**ЗАДАЧА 1**. Как зовут собаку в отрывке о жизни семьи в Черкассах во время войны?
**ЗАДАЧА 2**. Допишите продолжение отрывка о жизни семьи в Черкассах во время войны, начав сразу после его последнего предложения.

**ФРАГМЕНТ ДОКУМЕНТА**.

···

Сейчас, кажется, уже привыкли к тревогам и сиренам. Так же привычно, после каждого тревожного сообщения, скороговоркой добавляем «а передохли бы вы…». А после отбоя: «Слава ВСУ!». Уже не так страшно, как было в первую ночь с сиренами, когда мы впервые спускались со своего самого высокого на первый этаж в тамбур наших соседей. К ним приехали дети и внук из Киевской области. С тремя собственными кошками и одной спасенной из закрытой квартиры подруги. Вместе было теплее и удавалось немного забыть о войне.
В какой-то из очередных тревожных вечеров спускались со своего верхнего этажа с видом на Днепр и кручи по лестнице в очередное укрытие к соседям, которые стали самыми родными людьми в доме. Уборщица в это время мыла подъезд. Под завывание сирены! По привычному ей графику. Нашу просьбу обезопаситься проигнорировала, громко переставила огромные железные ведра с водой и продолжила мыть лестницу. «Куда по помытому!» в ее исполнении, казалось, в тот момент остановило бы даже самых отбитых орков.
На пятый день войны наш шумный, при необходимости и без, пес Куба научился не подавать голос лишний раз в укрытии, по команде «чшшшш», немного привык к регулярным «пробежкам» по ступенькам в укрытие. До этого его ничто и никогда не могло заставить остановиться в необходимости «выговориться».
Сегодня, как и последние 20 из 40 моих лет я и моя семья живем в Черкассах, в родном городе на Днепре со своим Крещатиком, который, говорят, старше того, что в нашем Киеве. Вспоминаем приятные моменты из прошлого, мечтаем и строим планы. Наш сын, Дарий, последние годы готовился к нескольким решающим для него всеукраинским соревнованиям по гребле, которые должны были бы быть этим мирным летом. На днях смотрели фото в его телефоне. На одном из них, февральском, он с друзьями на байдарках на воде. Это был первый их выход на Днепр в этом году, как только тронулся лед. Еще холодно, но детям нет: они одеты и в шапках и над ними голубое небо без угроз.
Верю, что очень скоро мои дети выйдут на Днепр под таким же голубым украинским и безопасным небом. Уверена, что у наших детей будут соревнования по всем видам спорта во всех уцелевших и отстроенных украинских городах. Слава Вооруженным силам Украины, всем мужественным украинцам и украинкам».

···

**ИСХОДНЫЕ ДАННЫЕ**.
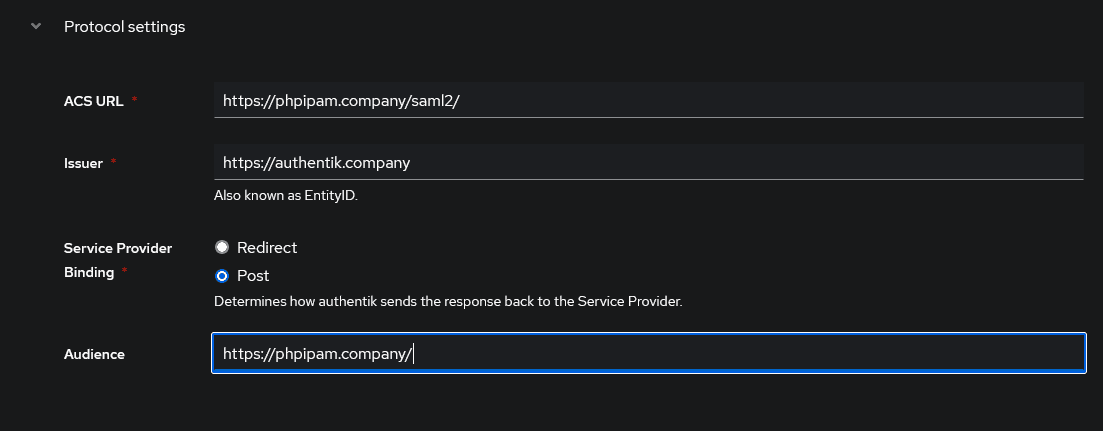Select the Redirect radio button
Screen dimensions: 1103x431
click(x=222, y=247)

···

**ОТВЕТ 1**. Куба.

**ОТВЕТ 2**.
«От взрывов на рассвете 24 февраля я не проснулась — тогда у нас на районе их было слышно еще только отдаленно. В первую минуту после пробуждения я не могла понять, почему телефон разрывается от пропущенных звонков и сообщений с вопросами о том, где я и все ли в порядке. Потом открыла новости и все поняла.
Документы и аптечку я собрала за неделю до того. Мы с сестрой пошли за водой и продуктами — в магазины уже выстраивались очереди, люди на улицах были напряжены и нервны, растеряны. До обеда в городе еще даже кое-где работали отдельные кофейни, а после обеда стали постепенно закрываться даже магазины.
Зашла в студию, там сидел наш главный звукорежиссер – рассказал, что когда он заходил на работу, как раз включилась сирена воздушной тревоги. Сейчас он, кстати, боец Нацгвардии, потому мы с коллегами с начала войны его не видели. Так же и в семьях многих моих коллег, где мужчины или партнеры пошли на войну. В тот день наши эфиры то и дело прерывались сообщениями о том, что россияне могут бомбить правительственный квартал, и мы все спускались в бомбоубежище.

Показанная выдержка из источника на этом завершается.